Non voleva lasciare quell’occupazione che gli garantiva un tetto e 650 euro (in nero) al mese. Così colto da un raptus, il badante salvadoregno Juan Carlos Dominguez ha strangolato Antonio Izzo, 71 anni, di San Giuliano Milanese, suo datore di lavoro, che lo aveva licenziato due giorni prima. L’omicida è stato fermato nella notte tra lunedì e martedì dai carabinieri di San Donato appena prima di salire sul volo che lo avrebbe riportato a El Salvador. Ora è in cella a Lodi.
L’uccisione era avvenuta il 26 novembre nell’appartamento di Izzo al settimo piano di uno stabile di via Verdi, a dare l’allarme era stato un giovane badante italiano che il giorno dopo avrebbe preso il posto di Dominguez. Sulle prime era sembrata una morte naturale; poi, di fronte al ritrovamento di pillole e materiale a luci rosse, si era pensato a un gioco autoerotico finito male. L’appartamento era in ordine e la vittima senza segni di violenza. Ma alcuni particolari — la scomparsa del cellulare e dei soldi dal portafoglio — avevano insospettito gli inquirenti.

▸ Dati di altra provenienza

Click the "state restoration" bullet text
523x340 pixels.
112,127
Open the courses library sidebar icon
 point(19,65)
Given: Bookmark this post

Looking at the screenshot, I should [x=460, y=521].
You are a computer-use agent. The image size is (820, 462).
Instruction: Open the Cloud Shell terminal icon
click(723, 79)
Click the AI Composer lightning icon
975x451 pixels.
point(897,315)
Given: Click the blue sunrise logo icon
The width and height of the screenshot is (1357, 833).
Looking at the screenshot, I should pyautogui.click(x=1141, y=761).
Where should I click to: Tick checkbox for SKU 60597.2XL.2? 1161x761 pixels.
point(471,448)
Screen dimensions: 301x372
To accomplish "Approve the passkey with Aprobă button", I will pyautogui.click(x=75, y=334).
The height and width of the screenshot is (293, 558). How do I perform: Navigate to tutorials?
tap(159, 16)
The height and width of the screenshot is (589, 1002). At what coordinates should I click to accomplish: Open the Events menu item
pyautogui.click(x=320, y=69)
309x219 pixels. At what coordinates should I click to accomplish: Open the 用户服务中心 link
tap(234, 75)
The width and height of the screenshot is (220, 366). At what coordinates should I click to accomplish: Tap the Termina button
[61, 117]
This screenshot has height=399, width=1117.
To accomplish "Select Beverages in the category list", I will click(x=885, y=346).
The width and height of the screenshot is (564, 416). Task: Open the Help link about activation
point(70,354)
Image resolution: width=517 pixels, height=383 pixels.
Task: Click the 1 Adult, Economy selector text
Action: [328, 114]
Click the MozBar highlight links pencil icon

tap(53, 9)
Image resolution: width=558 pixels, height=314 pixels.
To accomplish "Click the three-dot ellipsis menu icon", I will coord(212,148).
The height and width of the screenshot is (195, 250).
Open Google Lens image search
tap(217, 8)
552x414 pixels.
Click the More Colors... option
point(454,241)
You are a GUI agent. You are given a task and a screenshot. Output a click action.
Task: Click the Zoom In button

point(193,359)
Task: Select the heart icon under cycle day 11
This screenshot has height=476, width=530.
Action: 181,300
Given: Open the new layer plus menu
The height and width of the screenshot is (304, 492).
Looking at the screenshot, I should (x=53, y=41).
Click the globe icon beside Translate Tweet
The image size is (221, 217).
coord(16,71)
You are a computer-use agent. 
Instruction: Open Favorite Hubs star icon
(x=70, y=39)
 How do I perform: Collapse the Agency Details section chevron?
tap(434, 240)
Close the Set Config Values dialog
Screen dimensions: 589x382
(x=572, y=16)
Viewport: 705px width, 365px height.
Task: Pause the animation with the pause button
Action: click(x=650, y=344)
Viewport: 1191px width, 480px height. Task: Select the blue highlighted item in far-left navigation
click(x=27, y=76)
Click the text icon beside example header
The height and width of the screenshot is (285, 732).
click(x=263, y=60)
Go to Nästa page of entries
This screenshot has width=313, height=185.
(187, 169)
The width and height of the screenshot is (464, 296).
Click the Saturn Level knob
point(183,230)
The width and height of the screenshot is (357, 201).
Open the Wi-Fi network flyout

Due giorni dopo l’autopsia ha confermato l’omicidio per strangolamento, probabilmente con un accappatoio. Unico sospettato il badante salvadoregno, 34 anni, arrivato in Italia a settembre, assunto grazie a un annuncio su Facebook dalla vittima, impiegato in pensione della Innovhub di San Donato, single, senza figli e da sempre solo, se si escludono due nipoti che vedeva di rado. Dominguez ha passato 40 giorni nella casa di via Verdi 24: poi la brusca interruzione del rapporto di lavoro e il raptus omicida, in parte confessato nell’ultimo interrogatorio lunedì notte.
I carabinieri lo avevano prelevato dall’abitazione della sorella a Milano, dove si era rifugiato in attesa del volo che alle 8.30 del mattino successivo da Malpensa lo avrebbe riportato a casa. A inchiodarlo, il ritrovamento nel suo borsone del cellulare, del tablet, di alcuni monili e di una macchina fotografica della vittima.